What Is the CloudWAN Solution?

Why Do We Need the CloudWAN Solution?

A WAN is an interconnection network used for long-distance communication between enterprises or organizations. With coverage ranging from tens to thousands of kilometers, WANs enable information and resource sharing over vast distances. Typically, enterprises lease links from carriers or build their own links for long-distance communication.

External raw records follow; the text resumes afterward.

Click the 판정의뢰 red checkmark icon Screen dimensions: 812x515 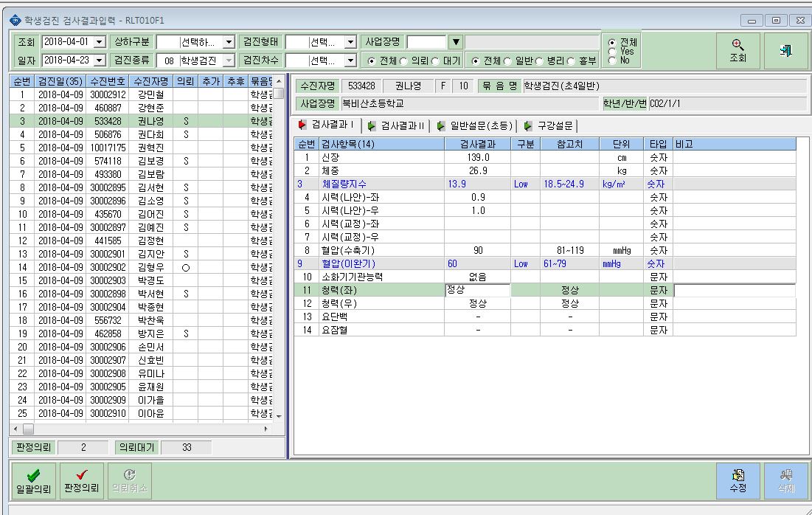point(81,474)
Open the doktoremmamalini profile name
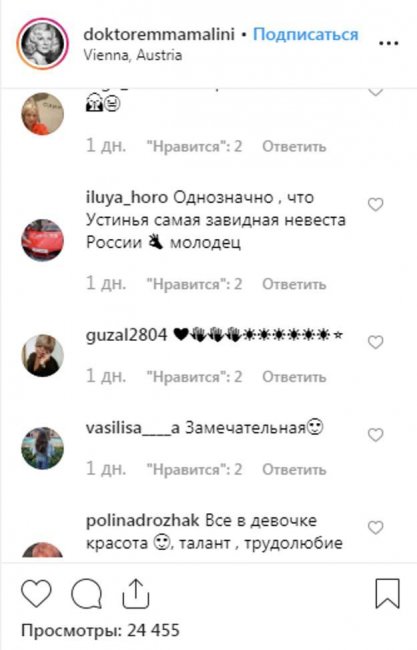Image resolution: width=417 pixels, height=650 pixels. coord(159,34)
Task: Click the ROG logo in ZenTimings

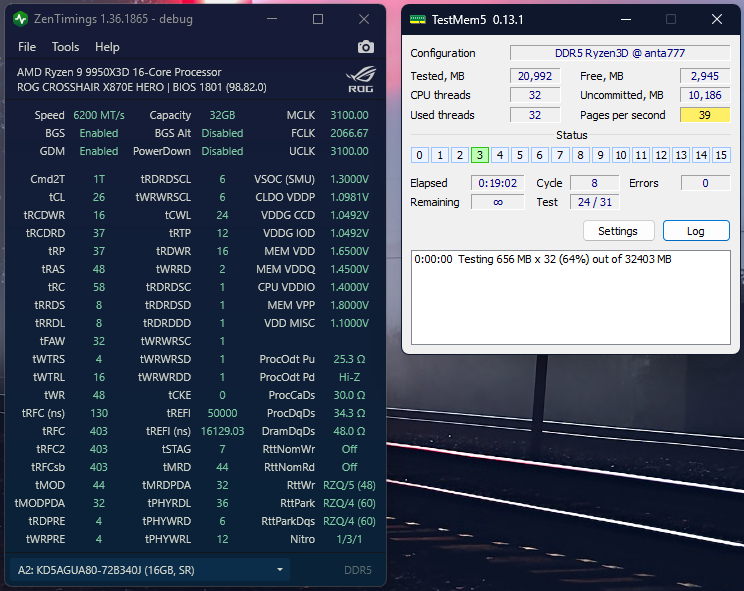Action: 361,79
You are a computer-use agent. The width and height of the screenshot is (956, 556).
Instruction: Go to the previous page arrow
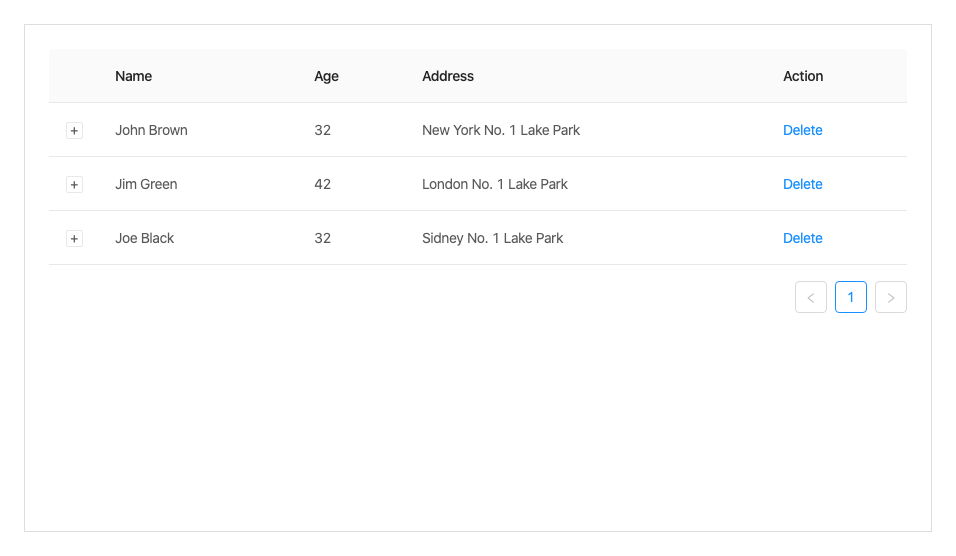[x=811, y=297]
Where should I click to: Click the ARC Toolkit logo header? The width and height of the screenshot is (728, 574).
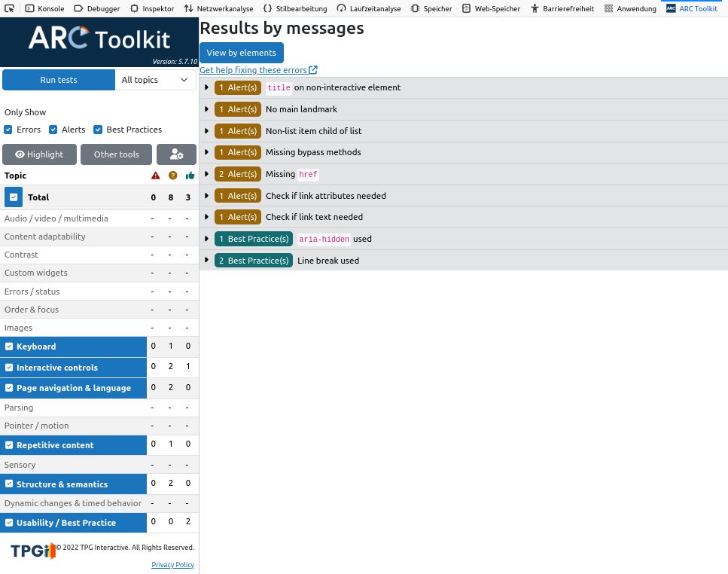click(99, 38)
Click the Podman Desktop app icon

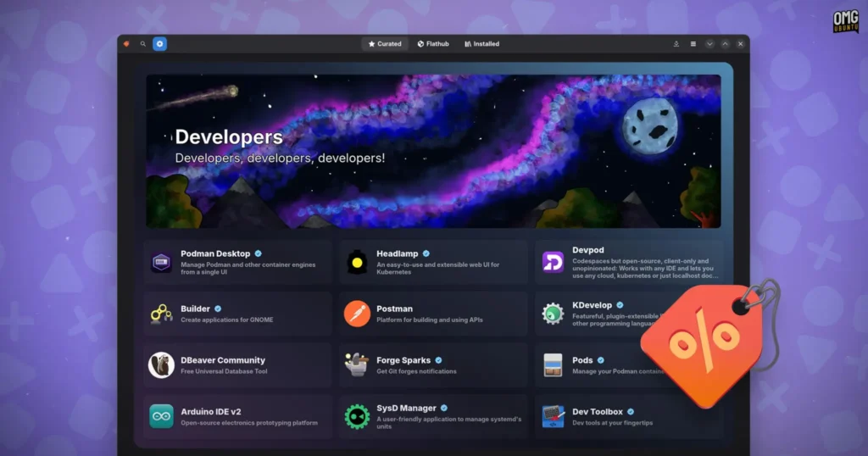pyautogui.click(x=161, y=262)
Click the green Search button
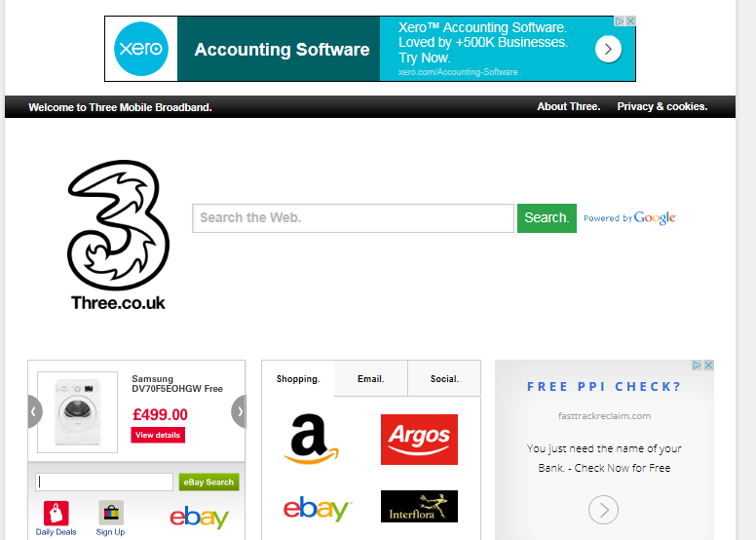Viewport: 756px width, 540px height. (547, 218)
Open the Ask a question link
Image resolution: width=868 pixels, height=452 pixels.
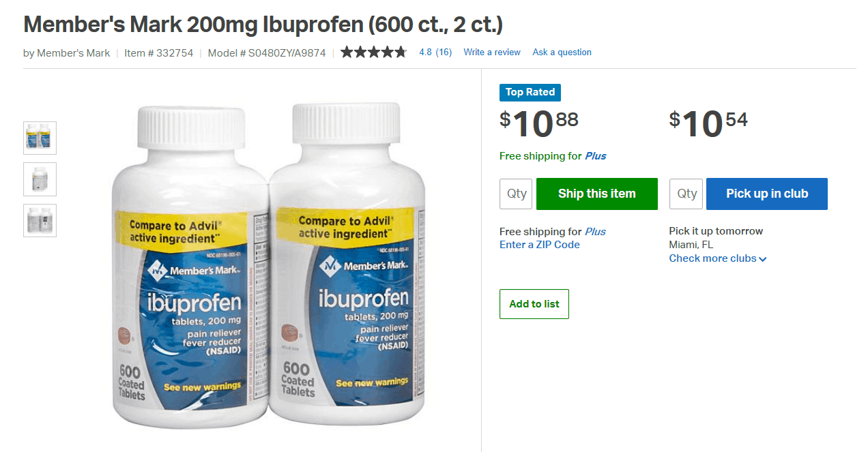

Global digitalization is accelerating as the fourth industrial revolution — characterized by the use of intelligent technologies — continues to gather pace. More than 50 countries have developed digital strategies and plans, such as China's new infrastructure initiative and the EU's recovery plan, to boost their digital economy development and social transformation. The new infrastructure (such as that involved in China's "east-to-west computing resource transfer" project) covers information, convergence, and innovation. The WAN is not only an important part of the information infrastructure, but also a key enabler of the convergence infrastructure and innovation infrastructure. As a link, the WAN connects enterprise factories, branches, cloud platforms, intelligent products, and users. At the same time, it breaks data silos, supports quick implementation of innovative services and applications, and enables efficient collaboration between various fields. The key to the digital transformation of enterprises is data value mining, and the prerequisite to this is efficient data circulation. Indeed, the WAN is the foundation for data connection and convergence. In order to achieve more efficient collaboration and connection in various fields, and to accelerate digital transformation of numerous industries, it is imperative that the flow of data be made more robust and efficient. While enterprise digital transformation improves production efficiency, it also brings the following challenges to WANs:

Challenge 1: Segment-based O&M of traditional WANs results in inefficient network provisioning and non-agile enterprise cloudification.

Enterprise cloudification changes the connection mode of traditional enterprise WANs. Traditional enterprise applications are mostly deployed on local servers in the headquarters. In this case, the WAN only needs to implement communication between branches and the headquarters, typically adopting the Point-to-Point (P2P) connection mode. As enterprise applications are deployed on clouds, the WAN is used to connect branches and the headquarters to these clouds in Point-to-Multipoint (P2MP) or Multipoint-to-Multipoint (MP2MP) mode.

Traditional WANs typically use MPLS and maintenance is conducted by multiple departments. Service deployment is based on manual segment-based configuration, which is time-consuming and cannot match the cloud deployment speed. The following figure illustrates segment-based service deployment using a bank's information center as an example. While the cloud deployment of a new outlet takes less than 1 hour, the entire deployment takes more than 30 days. This is because the network connection involves the collaboration of multiple departments, such as outlets, tier-2 branches, provincial branches, and headquarters. Consequently, the overall service rollout is severely delayed. Due to the lack of a unified WAN backbone network, an enterprise needs to lease multiple site-to-cloud private lines based on the deployment locations of different clouds. Building a new cloud data center means that all network and cloud connections need to be established from scratch. This results in complex connections, difficult segment-based deployment, and lengthy service monetization.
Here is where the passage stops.